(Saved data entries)
****

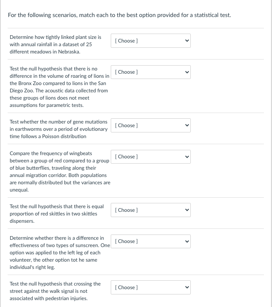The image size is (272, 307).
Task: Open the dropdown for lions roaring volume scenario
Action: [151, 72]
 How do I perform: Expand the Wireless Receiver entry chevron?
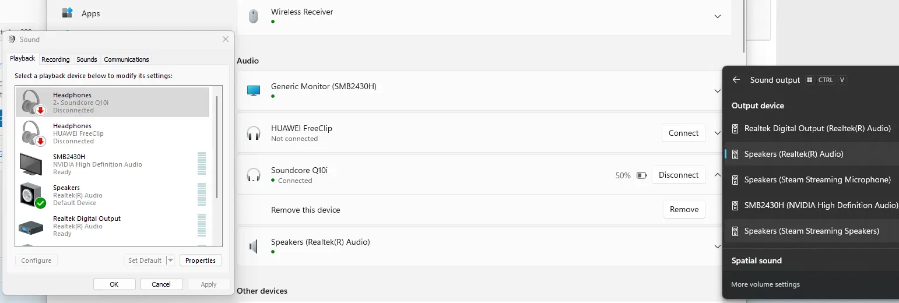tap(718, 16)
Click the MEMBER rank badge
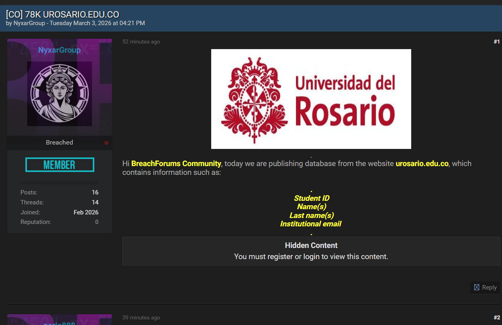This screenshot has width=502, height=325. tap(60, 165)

****

* **ACTION ITEM**:
Your output must consist only of the lines from the line with "How do I perform: Expand" through the final line of the data, both included, reproduced exactly and free of pictures.

* **WRITTEN REPLY**:
 How do I perform: Expand the Wireless Receiver entry chevron?
tap(718, 16)
Click the MEMBER rank badge
This screenshot has width=502, height=325. tap(60, 165)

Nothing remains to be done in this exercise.